Write a python program to collect text data from **either of the following sources** and save the data into a **csv file:**

(1) Collect all the customer reviews of a product (you can choose any porduct) on amazon. [atleast 1000 reviews]

(2) Collect the top 1000 User Reviews of a movie recently in 2023 or 2024 (you can choose any movie) from IMDB. [If one movie doesn't have sufficient reviews, collect reviews of atleast 2 or 3 movies]

(3) Collect all the reviews of the top 1000 most popular software from G2 or Capterra.

(4) Collect the **abstracts** of the top 10000 research papers by using the query "machine learning", "data science", "artifical intelligence", or "information extraction" from Semantic Scholar.
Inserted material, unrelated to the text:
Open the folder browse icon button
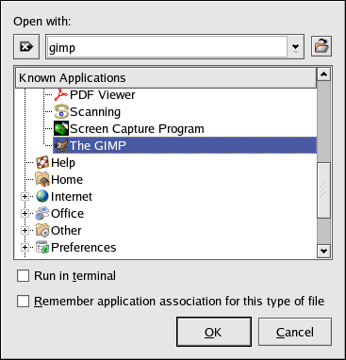The height and width of the screenshot is (360, 346). coord(321,46)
(5) Collect all the information of the 904 narrators in the Densho Digital Repository.


In [2]:
# we are writing a python program for scraping reviews into csv file
#importing required libraries
import requests
from bs4 import BeautifulSoup
import pandas as pd

url = "https://www.imdb.com/title/tt15398776/reviews/?ref_=ttrt_ql_2"
reviews = [] #creating an empty list to store the reviews

while len(reviews) < 1000: # we are using a while loop to scape 1000 reviews
    resp = requests.get(url)# we are fetching the reviews
    soup = BeautifulSoup(resp.content, 'html.parser')
    review_divs = soup.find_all('div', class_='lister-item-content')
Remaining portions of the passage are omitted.